Dataset entries
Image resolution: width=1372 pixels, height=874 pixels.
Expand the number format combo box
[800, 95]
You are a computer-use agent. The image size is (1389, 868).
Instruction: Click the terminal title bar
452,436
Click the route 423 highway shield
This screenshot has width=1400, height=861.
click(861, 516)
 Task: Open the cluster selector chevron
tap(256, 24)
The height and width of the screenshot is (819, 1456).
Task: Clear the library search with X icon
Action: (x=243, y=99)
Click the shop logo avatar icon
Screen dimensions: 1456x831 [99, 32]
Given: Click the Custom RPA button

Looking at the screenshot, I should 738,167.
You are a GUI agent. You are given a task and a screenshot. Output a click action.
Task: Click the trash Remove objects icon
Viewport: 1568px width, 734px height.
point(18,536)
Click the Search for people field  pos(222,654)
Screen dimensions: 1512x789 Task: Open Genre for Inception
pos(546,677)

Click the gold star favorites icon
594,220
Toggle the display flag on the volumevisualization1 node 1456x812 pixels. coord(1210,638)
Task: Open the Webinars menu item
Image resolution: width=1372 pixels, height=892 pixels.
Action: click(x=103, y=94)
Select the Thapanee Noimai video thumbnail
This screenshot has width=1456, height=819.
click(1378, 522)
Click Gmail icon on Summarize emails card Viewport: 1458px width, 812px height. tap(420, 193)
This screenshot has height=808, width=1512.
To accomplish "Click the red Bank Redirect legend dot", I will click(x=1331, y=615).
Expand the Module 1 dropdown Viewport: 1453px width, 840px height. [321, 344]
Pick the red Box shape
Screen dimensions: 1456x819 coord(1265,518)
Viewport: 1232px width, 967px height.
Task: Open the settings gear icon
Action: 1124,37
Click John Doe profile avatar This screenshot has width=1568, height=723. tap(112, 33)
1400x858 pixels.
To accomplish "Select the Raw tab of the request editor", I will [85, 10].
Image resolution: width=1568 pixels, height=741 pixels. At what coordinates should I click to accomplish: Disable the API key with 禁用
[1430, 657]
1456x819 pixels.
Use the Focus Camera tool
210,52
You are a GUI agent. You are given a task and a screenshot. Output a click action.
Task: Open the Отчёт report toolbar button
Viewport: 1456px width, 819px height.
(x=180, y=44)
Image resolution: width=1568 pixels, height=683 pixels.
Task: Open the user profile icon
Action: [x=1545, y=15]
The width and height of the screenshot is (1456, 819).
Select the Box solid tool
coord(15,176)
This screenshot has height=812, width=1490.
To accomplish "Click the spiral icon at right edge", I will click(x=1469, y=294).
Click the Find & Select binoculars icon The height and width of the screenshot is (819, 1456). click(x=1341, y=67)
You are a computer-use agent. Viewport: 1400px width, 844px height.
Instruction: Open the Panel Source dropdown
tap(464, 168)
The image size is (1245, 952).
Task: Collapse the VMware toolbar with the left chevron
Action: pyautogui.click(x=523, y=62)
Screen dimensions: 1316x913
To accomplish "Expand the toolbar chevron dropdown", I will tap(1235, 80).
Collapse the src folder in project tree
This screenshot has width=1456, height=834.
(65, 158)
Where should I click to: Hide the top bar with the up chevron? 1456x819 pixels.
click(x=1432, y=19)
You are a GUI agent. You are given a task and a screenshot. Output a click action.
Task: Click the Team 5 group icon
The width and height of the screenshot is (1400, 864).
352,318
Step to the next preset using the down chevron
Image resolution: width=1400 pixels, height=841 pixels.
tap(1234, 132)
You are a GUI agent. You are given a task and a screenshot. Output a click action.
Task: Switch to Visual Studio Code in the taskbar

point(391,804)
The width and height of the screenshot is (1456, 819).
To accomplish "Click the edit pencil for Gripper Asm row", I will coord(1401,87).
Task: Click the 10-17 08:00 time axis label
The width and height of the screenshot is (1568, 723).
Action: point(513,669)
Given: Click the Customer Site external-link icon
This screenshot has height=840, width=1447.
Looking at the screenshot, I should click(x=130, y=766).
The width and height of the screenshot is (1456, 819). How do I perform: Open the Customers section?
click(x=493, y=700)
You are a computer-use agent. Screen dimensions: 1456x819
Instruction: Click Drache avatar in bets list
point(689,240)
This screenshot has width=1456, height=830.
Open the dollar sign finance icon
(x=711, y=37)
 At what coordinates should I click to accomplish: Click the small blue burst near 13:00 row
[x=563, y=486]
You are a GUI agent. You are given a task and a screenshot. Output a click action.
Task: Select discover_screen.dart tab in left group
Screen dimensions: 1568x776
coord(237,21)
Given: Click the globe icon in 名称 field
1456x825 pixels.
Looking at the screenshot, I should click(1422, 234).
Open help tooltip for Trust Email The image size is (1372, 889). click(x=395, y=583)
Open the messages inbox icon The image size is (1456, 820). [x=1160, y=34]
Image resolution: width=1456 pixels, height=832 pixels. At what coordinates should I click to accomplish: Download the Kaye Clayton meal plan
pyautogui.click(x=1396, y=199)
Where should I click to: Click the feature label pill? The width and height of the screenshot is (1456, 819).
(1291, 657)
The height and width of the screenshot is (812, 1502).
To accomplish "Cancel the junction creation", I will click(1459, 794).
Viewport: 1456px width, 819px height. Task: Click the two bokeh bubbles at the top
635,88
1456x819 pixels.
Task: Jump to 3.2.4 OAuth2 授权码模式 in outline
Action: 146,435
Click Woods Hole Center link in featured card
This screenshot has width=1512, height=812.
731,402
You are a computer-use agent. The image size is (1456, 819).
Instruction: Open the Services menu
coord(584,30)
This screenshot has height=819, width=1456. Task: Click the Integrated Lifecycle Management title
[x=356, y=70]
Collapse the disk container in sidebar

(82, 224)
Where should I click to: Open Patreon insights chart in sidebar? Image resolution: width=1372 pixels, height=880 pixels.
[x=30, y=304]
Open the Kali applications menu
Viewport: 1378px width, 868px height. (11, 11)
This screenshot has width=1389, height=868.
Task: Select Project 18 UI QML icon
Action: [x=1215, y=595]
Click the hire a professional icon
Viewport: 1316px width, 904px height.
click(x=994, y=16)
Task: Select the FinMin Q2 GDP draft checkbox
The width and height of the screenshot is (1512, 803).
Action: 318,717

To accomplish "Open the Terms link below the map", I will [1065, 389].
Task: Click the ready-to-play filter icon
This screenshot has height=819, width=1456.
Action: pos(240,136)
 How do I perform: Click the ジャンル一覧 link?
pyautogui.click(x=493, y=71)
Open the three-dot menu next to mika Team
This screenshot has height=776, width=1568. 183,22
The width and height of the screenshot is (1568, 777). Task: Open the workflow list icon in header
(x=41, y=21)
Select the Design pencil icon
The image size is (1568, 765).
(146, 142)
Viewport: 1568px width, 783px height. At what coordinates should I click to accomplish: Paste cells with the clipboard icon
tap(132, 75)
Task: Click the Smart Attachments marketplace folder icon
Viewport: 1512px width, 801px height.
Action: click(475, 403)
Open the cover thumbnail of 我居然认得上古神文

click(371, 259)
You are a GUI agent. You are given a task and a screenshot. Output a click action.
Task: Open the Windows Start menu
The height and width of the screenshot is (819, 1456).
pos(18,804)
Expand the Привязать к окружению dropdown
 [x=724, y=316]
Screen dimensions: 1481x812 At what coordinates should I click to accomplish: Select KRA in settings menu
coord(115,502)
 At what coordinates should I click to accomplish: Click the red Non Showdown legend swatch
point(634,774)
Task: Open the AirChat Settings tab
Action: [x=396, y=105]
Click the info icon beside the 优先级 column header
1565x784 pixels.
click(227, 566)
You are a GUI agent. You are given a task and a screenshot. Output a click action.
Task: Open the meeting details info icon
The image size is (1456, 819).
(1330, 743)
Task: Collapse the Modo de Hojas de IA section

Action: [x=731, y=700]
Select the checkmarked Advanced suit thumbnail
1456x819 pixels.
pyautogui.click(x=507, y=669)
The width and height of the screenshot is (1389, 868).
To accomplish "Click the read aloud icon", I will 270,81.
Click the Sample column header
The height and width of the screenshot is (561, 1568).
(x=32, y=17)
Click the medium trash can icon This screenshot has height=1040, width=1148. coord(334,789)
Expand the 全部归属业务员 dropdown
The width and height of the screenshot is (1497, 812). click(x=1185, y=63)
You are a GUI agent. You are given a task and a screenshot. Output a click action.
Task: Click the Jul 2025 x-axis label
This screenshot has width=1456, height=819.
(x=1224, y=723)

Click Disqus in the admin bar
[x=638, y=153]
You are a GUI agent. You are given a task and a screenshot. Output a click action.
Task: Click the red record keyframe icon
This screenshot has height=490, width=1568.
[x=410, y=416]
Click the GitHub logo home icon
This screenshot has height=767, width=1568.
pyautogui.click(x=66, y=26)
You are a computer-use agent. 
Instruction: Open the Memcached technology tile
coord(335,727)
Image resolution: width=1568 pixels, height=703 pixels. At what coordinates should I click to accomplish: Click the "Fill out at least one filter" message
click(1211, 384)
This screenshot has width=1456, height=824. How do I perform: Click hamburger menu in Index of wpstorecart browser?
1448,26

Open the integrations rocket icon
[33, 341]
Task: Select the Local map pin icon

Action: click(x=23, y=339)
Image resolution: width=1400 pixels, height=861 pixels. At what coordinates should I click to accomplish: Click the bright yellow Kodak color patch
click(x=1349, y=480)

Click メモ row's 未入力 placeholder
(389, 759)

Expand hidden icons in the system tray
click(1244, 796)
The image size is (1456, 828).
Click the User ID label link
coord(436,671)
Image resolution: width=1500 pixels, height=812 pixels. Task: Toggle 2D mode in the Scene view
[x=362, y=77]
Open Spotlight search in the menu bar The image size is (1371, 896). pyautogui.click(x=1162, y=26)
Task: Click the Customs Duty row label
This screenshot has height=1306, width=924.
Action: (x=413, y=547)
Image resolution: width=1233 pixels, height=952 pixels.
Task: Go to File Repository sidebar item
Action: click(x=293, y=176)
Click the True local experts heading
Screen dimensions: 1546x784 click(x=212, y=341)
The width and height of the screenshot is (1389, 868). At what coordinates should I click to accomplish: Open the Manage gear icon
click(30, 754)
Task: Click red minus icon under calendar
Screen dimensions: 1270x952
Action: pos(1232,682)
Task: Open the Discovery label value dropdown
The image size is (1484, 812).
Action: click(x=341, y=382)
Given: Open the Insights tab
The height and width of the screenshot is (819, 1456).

## EXERCISE INSTRUCTIONS
The reply should consist solely of the lines above from the one that has "Click the Find" through the one that has "You are a computer-use agent. Viewport: 1400px", reproduced exactly.

## OUTPUT
Click the Find & Select binoculars icon The height and width of the screenshot is (819, 1456). click(x=1341, y=67)
You are a computer-use agent. Viewport: 1400px width, 844px height.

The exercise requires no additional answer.